There have been specialists that are focusing on recommendations (could be based on content, for instance, matches with a traveller loves to do or use their knowledge of a particular city and assess what’s similar in a new destination they would probably visit). It is about taking out uncertainty as soon as possible, and quickly build affiliation with the user by offering them what they could possibly like!
For instance, LikeWhere, an Irish company focuses on a specific niche of travel - personalising destination discovery. Their software analyses cities and breaks them down into neighbourhoods, and then enables airlines to match locations to the lifestyle preferences of their customers. The company validates all their data with a global network of local bloggers. “We have found to deliver a nuanced recommendation, it is essential to humanise our data, but that certainly isn’t the case across all the verticals of travel. Once we establish certain parameters with a customer we use machine learning to add value, through informing more contextual recommendations.
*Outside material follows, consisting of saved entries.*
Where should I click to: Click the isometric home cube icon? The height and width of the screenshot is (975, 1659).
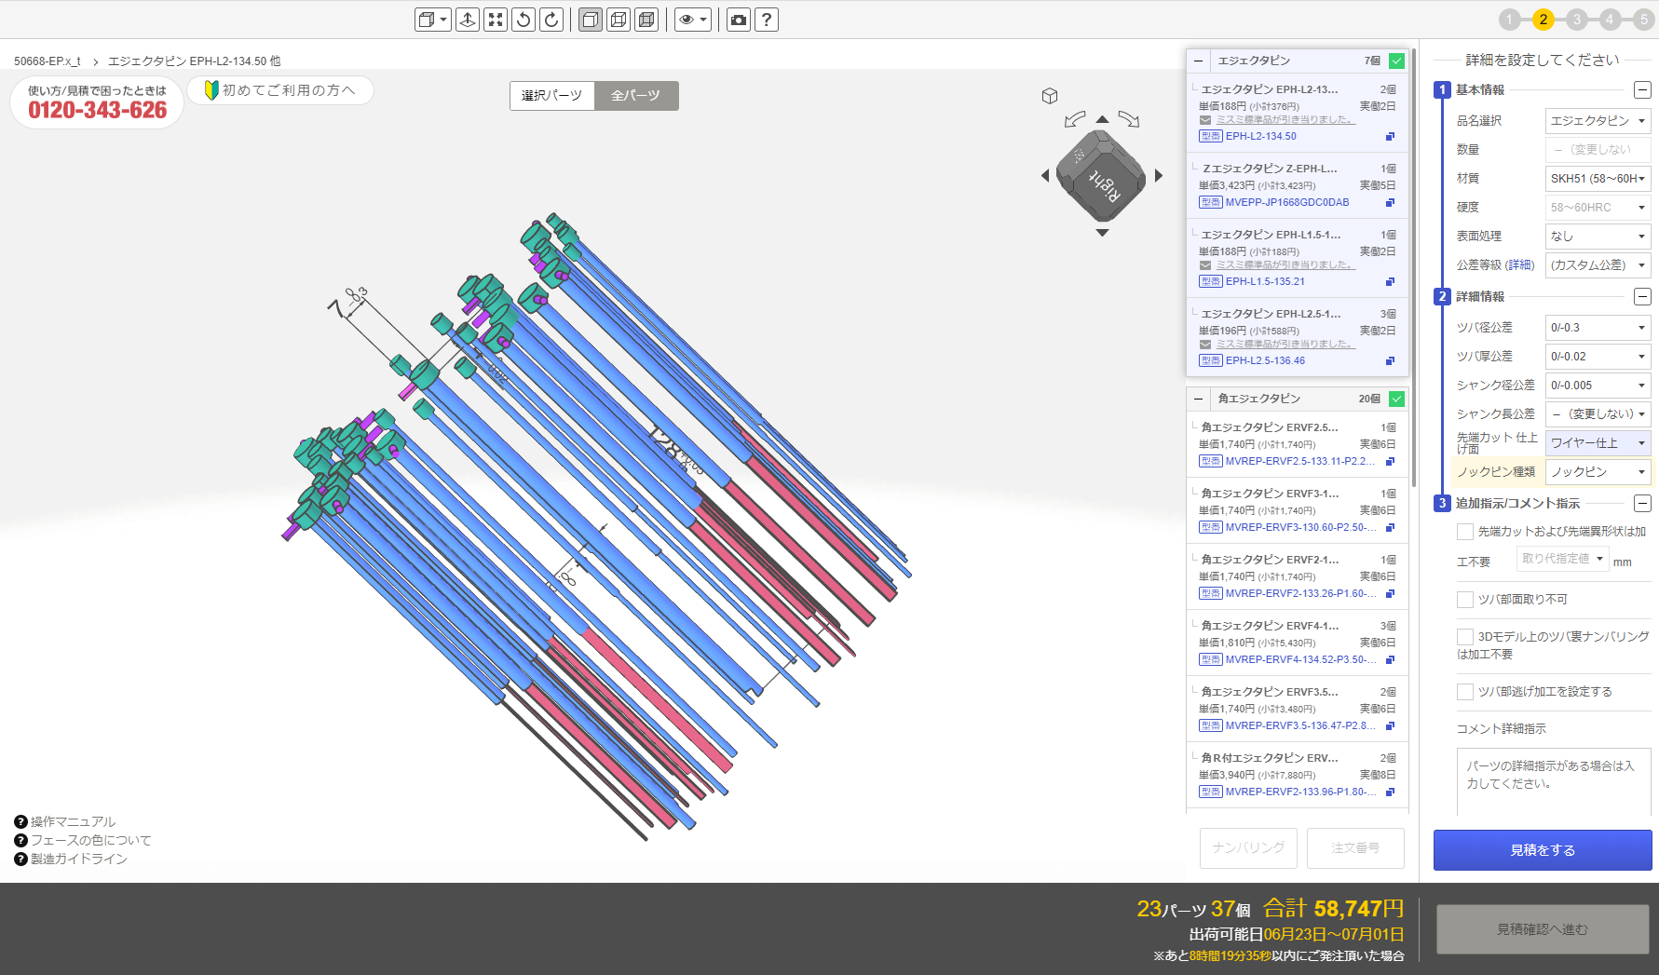[1050, 96]
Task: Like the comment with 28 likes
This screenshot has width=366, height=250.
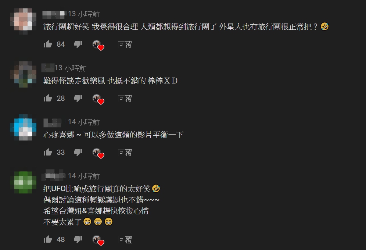Action: (x=48, y=98)
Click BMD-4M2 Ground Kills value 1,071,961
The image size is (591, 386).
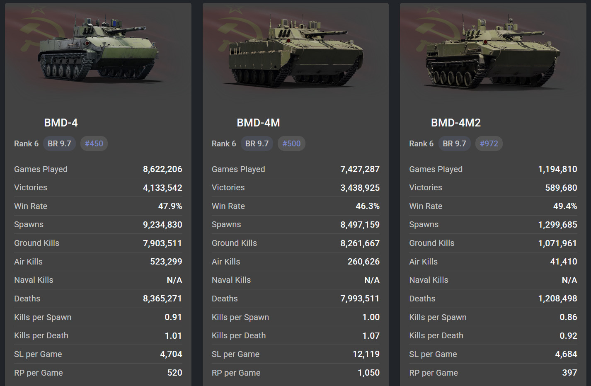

Our product enables airlines to begin their customer lifecycle earlier in the inspiration phase which positions them for the booking/ancillaries – that’s where the monetization is,” explained Matt Walker, Chief Storyteller, LikeWhere.
Moving towards change
So how to bring in such a radical change? “Take loads of small steps and small experiments in a controlled way. Create a sandbox for quick experimentation, “fail fast, fail cheap”, work on feedback and evolve from there,” recommends O’Shaughnessy.
Do travellers really think of dates, destinations as they dream and plan or even book? To what extent the current way of searching is aligned with the functionalities offered? “Not necessarily (dates and location being always important). One of the traps one can fall into from the design perspective is to assume that everybody travels the same way. Think about the car sharing revolution in southern Europe – from France to Spain to Italy – according to Blablacar, this has created a net increase in mobility, rather than impacting flights and rail bookings. More travel to more destinations. Ask a travel-hungry centennial if they would prefer to travel less or more for the same budget. If one saves money, they can travel more. At the moment of transaction all flights are equal, but how you get to that transaction is as varied as people’s culture and personality,” said O’Shaughnessy.
“Sometimes it seems that everyone travels differently and most believe they’re doing it right,” said O’Shaughnessy. “We'd like to think there was "one right way" we could use to build the perfect interactive system (or design our service landscape), but in reality, we need to keep touch-points broad, numerous and accessible for a range of different consumer behaviours.”
“The more service you can leverage pre-booking, the better engagement you’ll have throughout the purchase occasion. As most digital teams may not be in direct control over the “deeper” parts of the PSS’s booking flow, and it may be resistant to innovation or experimentation, pre-booking engagement is an important factor in increasing conversion. The more ways you engage with search itself “weekend search”, “saved trips”, “travel preferences for pros” and more, increases the width of your funnel to allow for a higher quality of user engagement. This can happen earlier on in the booking process,” mentioned O’Shaughnessy.
“The "engine room" of search and booking may be tough to change from the outside-in. That doesn't mean that we can't experiment today with new layers which broaden the funnel and increase loyalty,” concluded O’Shaughnessy.